A pregnant women can be diagnosed with Gestational Diabetes during her second or third trimester of pregnancy. This is a direct result of intolerance to glucose and is typically detected during a routine screening. With 2-5% of expectant mothers being diagnosed with gestational diabetes, it makes this disease one of the most common health issues during pregnancy.
Without knowing the exact cause of gestational diabetes, doctors do have an idea of how it is developed. Similar to type 2 diabetes, a women with GD becomes insulin resistant which prevents her body from making and using insulin to break down the sugar in her blood stream.
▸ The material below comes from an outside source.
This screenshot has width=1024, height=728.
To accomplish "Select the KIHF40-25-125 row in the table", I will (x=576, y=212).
This leads to high blood sugar levels (often referred to as hyperglcremia) and could cause harm to the mother and baby.
To avoid harm to mother and baby, doctors will schedule a test to determine if a mother is at risk for GD. This test (also referred to as a glucose challenge test or GCT) is often recommend during 24 to 28 weeks of pregnancy. During a glucose screening test the mother will be given a sugary drink and after waiting an hour, a blood sample is taken to determine if the sugar was broken down correctly and efficiently.
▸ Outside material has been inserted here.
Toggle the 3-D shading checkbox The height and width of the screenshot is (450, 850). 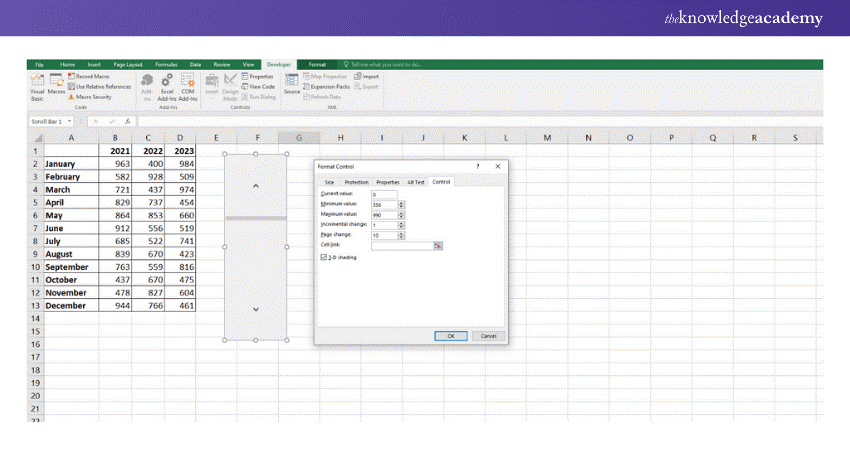tap(323, 257)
The results should be available within a few days and if (which happens 15-23% of the time) the reading is too high, the mother is asked to come back and take a another tests that last three hours to determine if they do in fact have gestational diabetes.
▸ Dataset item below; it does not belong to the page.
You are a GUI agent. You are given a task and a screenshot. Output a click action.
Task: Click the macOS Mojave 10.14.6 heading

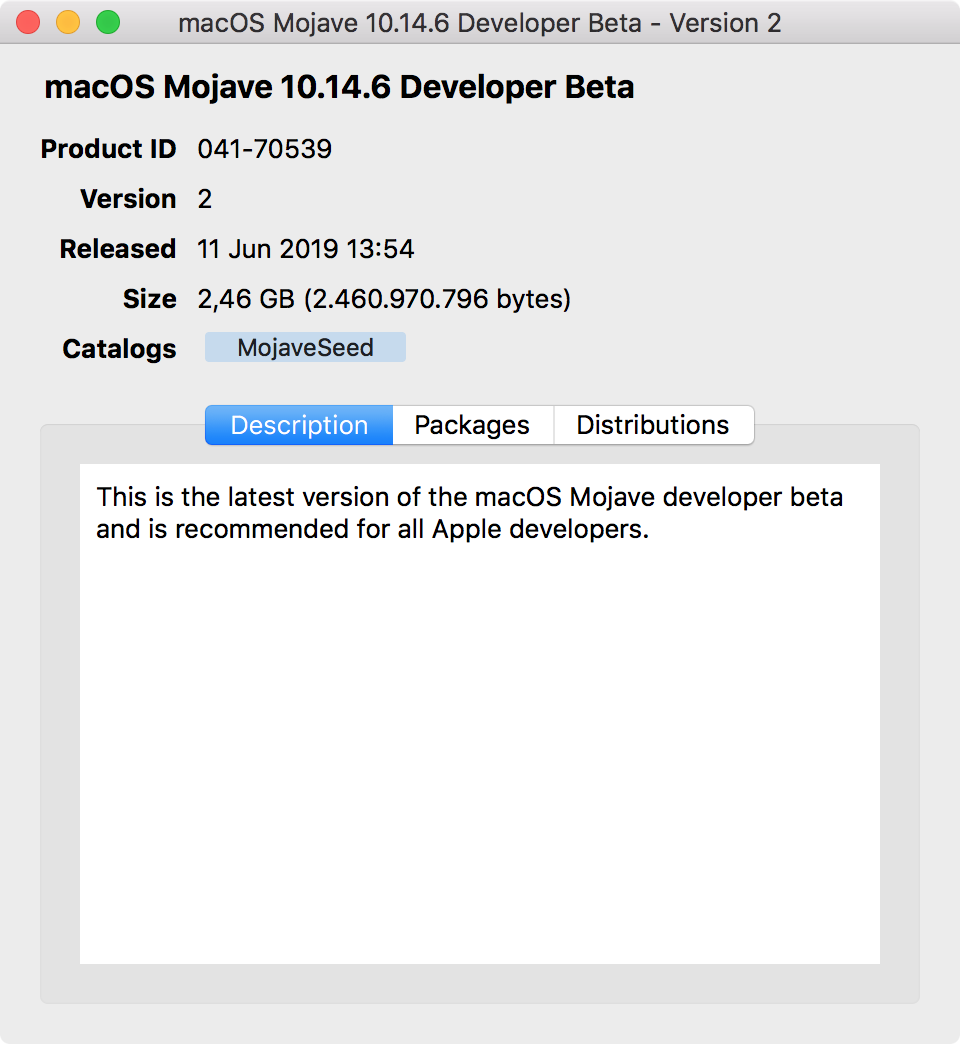[x=339, y=87]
If diagnosed, GD affects the mother in late pregnancy, typically after the baby is formed, and will not cause birth defects otherwise seen in babies whose mother was previously diagnosed with type 1 or 2 diabetes. This however, does not mean untreated or poorly controlled GD can't hurt the baby.
When a mother has high blood sugar and the pancreas is working in over drive to produce insulin but can't compensate, certain levels of blood glucose will make its way into the placenta, giving the baby high blood sugar levels. These high blood sugars will cause the babies body to store the glucose and lead to macrosomia, or a "fat" baby. Babies who suffer from macrosomia are at risk for shoulder damage, breathing problems and developing type 2 diabetes later in life. All of these risks can be avoided by closely monitoring your diabetes and eating a well-balanced and healthy diet.
While gestational diabetes only last the length of pregnancy, women who suffered from GD are at a higher risk to develop Type 2 Diabetes later on in life. This can be avoided by living a well-balanced and healthy lifestyle.